I speak of the desire to see an end to terrorism, a stable Palestinian state, and a beneficial economic climate with freedom for all.

I just want the civilian targeted killings and terrorism to stop.

I just want peace, and think that ignoring that one faction wants
GENOCIDE
is silly.

I do nobody a grave disservice, I just don’t believe rolling over and dying is a good idea.

The kids were in the crowd of “protesters” because they were told to be there. Doesn’t it seem odd to anyone that children are always around in an IDF war zone? It’s definately not by chance. They have an job to do out there.

  • they provide “cover” for militants because the Pal terrorists know that the IDF will not target children (its funny that the posters in this thread don’t know this FACT)…so they just grab a kid and walk with him, all the while firing off rounds from their AKs.

  • the kids will run and recover weapons that are dropped when a terrorist has been hit. That way it’s easy to claim to the media (who soak it up) that the person injured or killed was just an innocent civilian.
    How do I know this stuff? My friend is an ex-IDF officer and he witnessed it first hand.

OK

Imagine that same deal involves losing controlling the water sorces.

Then imagine there is open war on NYC police, who are being killed left and right by the same forces who are now burning any burying the homes. Then the outside forces have the chutzpah to ask why the NYC Police aren’t stopping ‘terrorism’.

Um…

You do realize that’s totally irrational, right?
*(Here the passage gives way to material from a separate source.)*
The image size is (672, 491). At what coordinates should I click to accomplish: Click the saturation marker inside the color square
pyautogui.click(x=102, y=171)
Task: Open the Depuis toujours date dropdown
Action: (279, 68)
Sure, assume that the original deal was whatever flavor of bad, let’s asume that not only did they give them no water rights but they also wanted them to dress up as clowns and ride around in the circus.

Civilian targeted bombings would still be wrong.

And again, play straight.

There would be no demolition of houses if the Palestinians weren’t running a network or terror.

Israel doesn’t just go in and wreck house for fun.

And, an open war on NYPD when people were burning and burying their houses? Were you maybe mixing pronouns and such?

I didn’t really want to join this debate, but I’ve been following from the sidelines and, well, I just can’t reign my fingers in anymore…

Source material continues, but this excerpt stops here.